Declarative (rule-based) language programs are made up of a set of declarations (or rules) along with a set of meta-rules on how the rules are interpreted. General-purpose declarative languages such as Prolog are not commonly used, but domain-specific declarative languages like Makefiles, Module::Build Build.PL files, and YACC
Domain-specific declarative languages can be markedly easier to program than conventional procedural, object-oriented, or functional languages due to their "chunkiness". Even with a good framework, traditional GUI programming requires writing lots and lots of relatively low-level statements. In HTML, however, a couple dozen lines or so can provide the document submission interface to a knowledge management application (I've done this). The true mark of this ease of programming (IMHO) is that nowadays many embedded computers are controlled through a web browser interface. Embedded systems are resource-constrained environments, where you only include the necessary features in the least resource-intensive way possible. HTML (and HTTP and CGI) wouldn't be used in embedded systems if it wasn't an efficient way to provide a GUI.

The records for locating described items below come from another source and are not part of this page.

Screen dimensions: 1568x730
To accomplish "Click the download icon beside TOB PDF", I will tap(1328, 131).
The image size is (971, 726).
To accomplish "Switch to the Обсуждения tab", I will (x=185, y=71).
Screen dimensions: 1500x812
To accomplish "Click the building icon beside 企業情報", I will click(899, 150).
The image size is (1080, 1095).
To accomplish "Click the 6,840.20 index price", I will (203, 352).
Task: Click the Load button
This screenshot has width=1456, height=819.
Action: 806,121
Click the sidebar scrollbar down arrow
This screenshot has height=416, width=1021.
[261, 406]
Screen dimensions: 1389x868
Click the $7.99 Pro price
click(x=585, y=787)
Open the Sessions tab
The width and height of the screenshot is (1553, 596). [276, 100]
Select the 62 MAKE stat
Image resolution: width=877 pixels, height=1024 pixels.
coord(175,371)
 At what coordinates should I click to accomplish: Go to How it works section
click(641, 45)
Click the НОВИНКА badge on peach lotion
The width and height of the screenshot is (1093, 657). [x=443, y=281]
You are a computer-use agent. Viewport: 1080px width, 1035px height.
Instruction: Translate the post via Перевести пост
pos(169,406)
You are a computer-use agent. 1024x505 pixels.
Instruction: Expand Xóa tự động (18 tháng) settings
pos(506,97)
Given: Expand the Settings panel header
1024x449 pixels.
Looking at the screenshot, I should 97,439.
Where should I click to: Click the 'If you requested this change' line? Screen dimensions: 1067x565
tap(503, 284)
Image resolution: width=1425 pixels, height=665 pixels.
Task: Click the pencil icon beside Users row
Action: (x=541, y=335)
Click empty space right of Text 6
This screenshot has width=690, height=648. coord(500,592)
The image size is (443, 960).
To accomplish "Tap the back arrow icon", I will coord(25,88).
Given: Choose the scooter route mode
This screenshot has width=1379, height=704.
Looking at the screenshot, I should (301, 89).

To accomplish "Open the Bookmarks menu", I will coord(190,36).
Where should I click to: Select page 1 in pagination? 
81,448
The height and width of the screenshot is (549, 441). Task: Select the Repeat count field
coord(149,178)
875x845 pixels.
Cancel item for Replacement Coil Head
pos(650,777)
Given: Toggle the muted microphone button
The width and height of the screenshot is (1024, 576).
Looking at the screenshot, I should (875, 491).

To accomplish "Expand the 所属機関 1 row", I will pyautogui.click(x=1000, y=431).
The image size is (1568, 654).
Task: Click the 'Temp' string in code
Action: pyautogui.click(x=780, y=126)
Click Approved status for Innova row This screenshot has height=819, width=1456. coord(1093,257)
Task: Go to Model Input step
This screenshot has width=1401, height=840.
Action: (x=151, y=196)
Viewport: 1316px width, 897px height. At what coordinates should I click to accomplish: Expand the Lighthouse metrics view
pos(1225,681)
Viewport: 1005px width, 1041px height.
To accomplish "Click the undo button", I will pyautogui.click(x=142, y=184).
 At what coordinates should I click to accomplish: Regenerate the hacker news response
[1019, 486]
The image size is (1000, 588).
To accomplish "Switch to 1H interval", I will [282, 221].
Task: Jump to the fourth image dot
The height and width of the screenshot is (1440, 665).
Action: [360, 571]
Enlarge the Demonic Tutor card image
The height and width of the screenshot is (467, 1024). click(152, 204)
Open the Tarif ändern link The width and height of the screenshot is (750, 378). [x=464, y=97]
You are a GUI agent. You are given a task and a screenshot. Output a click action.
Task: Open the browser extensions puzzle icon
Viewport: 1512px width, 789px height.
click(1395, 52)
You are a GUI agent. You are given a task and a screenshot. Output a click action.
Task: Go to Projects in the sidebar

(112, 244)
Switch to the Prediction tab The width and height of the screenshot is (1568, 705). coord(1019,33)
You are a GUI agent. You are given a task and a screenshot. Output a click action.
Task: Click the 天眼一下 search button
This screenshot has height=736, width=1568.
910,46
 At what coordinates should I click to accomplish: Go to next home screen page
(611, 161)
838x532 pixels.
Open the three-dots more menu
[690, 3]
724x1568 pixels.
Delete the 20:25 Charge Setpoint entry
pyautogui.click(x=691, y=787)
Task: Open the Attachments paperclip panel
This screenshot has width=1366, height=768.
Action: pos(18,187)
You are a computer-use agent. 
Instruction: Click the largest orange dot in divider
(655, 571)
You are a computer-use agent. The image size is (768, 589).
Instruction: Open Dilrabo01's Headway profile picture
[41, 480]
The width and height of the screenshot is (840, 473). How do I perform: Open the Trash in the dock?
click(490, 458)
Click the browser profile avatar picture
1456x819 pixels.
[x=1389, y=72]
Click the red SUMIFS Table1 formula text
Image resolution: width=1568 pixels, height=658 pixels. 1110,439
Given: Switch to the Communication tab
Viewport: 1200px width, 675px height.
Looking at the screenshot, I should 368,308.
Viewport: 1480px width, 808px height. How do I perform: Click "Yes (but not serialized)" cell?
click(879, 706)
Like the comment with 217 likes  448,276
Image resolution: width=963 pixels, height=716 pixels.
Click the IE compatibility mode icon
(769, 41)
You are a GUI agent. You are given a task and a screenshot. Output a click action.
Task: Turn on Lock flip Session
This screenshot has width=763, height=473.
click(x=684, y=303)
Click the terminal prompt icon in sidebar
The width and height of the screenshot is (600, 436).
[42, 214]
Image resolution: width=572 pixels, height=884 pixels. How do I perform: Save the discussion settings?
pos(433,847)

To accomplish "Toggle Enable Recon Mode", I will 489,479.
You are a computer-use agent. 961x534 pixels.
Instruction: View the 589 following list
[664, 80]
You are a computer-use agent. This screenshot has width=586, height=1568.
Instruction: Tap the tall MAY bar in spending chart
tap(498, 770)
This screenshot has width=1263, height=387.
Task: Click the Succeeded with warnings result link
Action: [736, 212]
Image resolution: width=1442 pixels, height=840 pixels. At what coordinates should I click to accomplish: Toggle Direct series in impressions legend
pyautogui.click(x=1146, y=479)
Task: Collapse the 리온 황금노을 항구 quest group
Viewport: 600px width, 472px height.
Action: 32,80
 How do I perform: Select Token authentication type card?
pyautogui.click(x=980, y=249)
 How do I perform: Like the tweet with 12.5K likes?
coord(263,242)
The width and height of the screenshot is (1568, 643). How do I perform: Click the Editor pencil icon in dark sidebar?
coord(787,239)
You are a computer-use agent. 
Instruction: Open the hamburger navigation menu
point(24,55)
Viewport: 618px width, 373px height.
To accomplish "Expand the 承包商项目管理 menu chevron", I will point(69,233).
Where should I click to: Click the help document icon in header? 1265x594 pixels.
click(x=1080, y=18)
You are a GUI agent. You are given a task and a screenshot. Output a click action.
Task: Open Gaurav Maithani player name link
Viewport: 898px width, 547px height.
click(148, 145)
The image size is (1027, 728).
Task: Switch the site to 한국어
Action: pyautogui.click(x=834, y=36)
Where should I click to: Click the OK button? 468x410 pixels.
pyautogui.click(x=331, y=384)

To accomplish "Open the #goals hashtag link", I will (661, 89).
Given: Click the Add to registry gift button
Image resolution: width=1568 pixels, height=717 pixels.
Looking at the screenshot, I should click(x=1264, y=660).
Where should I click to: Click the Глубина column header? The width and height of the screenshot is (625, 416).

The advent of HTML GUIs has meant for me that I give a GUI to a lot more applications, even small utilities I write mainly for myself (like my Dublin Core metadata creator). Just as Perl might not exist without YACC, many HTML GUI applications might not exist if they had to have been programmed as regular GUI applications because of the additional complexity of programming a regular GUI as compared to the ease of working with HTML's declarative GUI. Regular GUIs have infinite flexibility, but they require writing (almost) an infinite number of statements to exercise that flexibility. A declarative GUI is a big advance for developers, as it enables the professional developer to create more GUI applications faster, while casual developers - people who do not even think of themselves as programmers - can create simple GUI applications, the kind of applications that reguired a professional developer to write in the days before HTML's declarative GUI.
HTML's current deficiencies as a GUI language will not slow its adoption, as HTML provides a significant fraction of the power of regular GUIs at a fraction of the cost (which is probably the 80/20 rule in action). Like PCs before it and PDAs alongside it (this was written on PalmOS), HTML often makes a developer's task a lot easier.